Onderscheid in strijd met het gelijkheidsbeginsel en discriminatieverbod?
4.8
Het gelijkheidsbeginsel en het discriminatieverbod zijn neergelegd in artikel I.1 van de Staatsregeling. Deze bepaling luidt als volgt:
Allen die zich in Aruba bevinden, worden in gelijke gevallen gelijk behandeld. Discriminatie wegens godsdienst, levensovertuiging, politieke gezindheid ras, geslacht, kleur, taal, nationale of maatschappelijke afkomst, het behoren tot een nationale minderheid, vermogen, geboorte of op welke grond dan ook is niet toegestaan.
4.9
Het onderscheid tussen huwelijkse kinderen en buitenhuwelijkse kinderen kan worden getoetst aan artikel I.1 van de Staatsregeling. Aangezien het gaat om een onderscheid naar geboorte, zijn zeer zwaarwegende gronden vereist om het onderscheid te kunnen rechtvaardigen (vgl. HR 6 september 2024:ECLI:NL:HR:2024:1130.).
4.1
In de Memorie van toelichting is over artikel 23a lid 2 LIB de volgende toelichting gegeven: ‘
De regering heeft verder gemeend de kinderaftrek ook te moeten uitbreiden tot natuurlijke kinderen en pleegkinderen. Uit een oogpunt van draagkracht is dit voor wat betreft – al of niet erkende – natuurlijke kinderen, in de gevallen dat het kind deel uitmaakt van het gezin van belastingplichtige volkomen gerechtvaardigd. Gedacht wordt hier o.a. aan de situatie dat man, vrouw en kinderen in gezinsverband samenleven, echter zonder dat een huwelijk is gesloten.
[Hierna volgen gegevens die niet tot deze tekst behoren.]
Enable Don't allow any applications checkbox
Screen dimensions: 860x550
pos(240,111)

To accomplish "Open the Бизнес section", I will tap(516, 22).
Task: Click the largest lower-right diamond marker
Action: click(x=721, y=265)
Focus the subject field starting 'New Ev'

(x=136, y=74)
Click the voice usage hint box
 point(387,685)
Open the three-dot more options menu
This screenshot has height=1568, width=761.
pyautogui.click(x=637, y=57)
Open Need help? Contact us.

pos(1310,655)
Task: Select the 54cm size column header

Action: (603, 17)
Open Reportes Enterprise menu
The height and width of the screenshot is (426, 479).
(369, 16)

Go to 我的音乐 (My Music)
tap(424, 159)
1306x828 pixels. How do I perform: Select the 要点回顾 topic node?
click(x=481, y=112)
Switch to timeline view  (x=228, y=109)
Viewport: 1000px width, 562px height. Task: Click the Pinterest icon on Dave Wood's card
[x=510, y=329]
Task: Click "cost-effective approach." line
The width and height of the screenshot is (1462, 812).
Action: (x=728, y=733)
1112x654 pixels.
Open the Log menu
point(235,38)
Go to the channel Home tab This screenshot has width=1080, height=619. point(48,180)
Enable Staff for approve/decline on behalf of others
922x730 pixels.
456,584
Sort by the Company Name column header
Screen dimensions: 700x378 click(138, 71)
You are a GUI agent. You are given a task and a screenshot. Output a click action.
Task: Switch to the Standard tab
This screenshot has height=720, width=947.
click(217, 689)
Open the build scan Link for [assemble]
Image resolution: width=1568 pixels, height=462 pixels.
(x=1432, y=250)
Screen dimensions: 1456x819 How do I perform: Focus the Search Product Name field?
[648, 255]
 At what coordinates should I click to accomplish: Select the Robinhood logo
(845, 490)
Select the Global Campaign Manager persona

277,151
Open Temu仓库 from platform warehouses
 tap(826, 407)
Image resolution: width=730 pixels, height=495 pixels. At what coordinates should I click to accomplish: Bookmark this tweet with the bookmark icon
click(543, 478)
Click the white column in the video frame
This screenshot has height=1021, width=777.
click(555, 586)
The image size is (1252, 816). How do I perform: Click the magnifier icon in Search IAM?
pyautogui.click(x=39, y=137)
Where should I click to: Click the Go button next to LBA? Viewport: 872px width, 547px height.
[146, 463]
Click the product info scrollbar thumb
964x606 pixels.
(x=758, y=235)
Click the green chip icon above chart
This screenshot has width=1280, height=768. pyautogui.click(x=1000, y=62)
De Regering is van mening dat in dit verband van zuiver fiscale beginselen moet worden uitgegaan(MvT Landsverordening van 18 december 1968 tot wijziging van de LIB 1943 (P.B. 1968, no.196) blz.9-11 (Vindplaats Handboek Antilliaans en Arubaans Belastingrecht)).
4.11
Met de uitbreiding van de kinderaftrek werd bewerkstelligd dat ook kinderaftrek wordt verleend voor natuurlijke en pleegkinderen die tot het gezin of huishouden behoren. Indien deze kinderen niet tot het huishouding behoren komt de belastingplichtige in aanmerking voor buitengewone lasten. Voor wettige kinderen wordt voormeld onderscheid niet gemaakt. Een belastingplichtige heeft voor de wettige kinderen onder omstandigheden altijd – ook indien zij niet tot het huishouden behoren - recht op kinderaftrek. In het onderhavige geval leidt deze regeling echter tot een lager bedrag aan alimentatiekosten voor het wettig kind.
4.12
De wettelijke bepaling noch de wetsgeschiedenis bieden aanknopingspunten voor het onderscheid in behandeling. Voor het onderscheid in de behandeling bestaat naar het oordeel van het Gerecht geen redelijke en objectieve rechtvaardiging. Dit onderscheid is naar het oordeel van het Gerecht in strijd met het gelijkheidsbeginsel en discriminatieverbod van artikel I.1 van de Staatsregeling. Hierbij wordt opgemerkt dat de door de Inspecteur aangehouden redenering dat ouders van wettige kinderen niet worden achtergesteld ten opzichte van ouders van natuurlijke kinderen omdat zij in beginsel altijd recht hebben op kinderaftrek, geen rechtvaardiging biedt voor het in het onderhavige geval geconstateerde onderscheid in behandeling.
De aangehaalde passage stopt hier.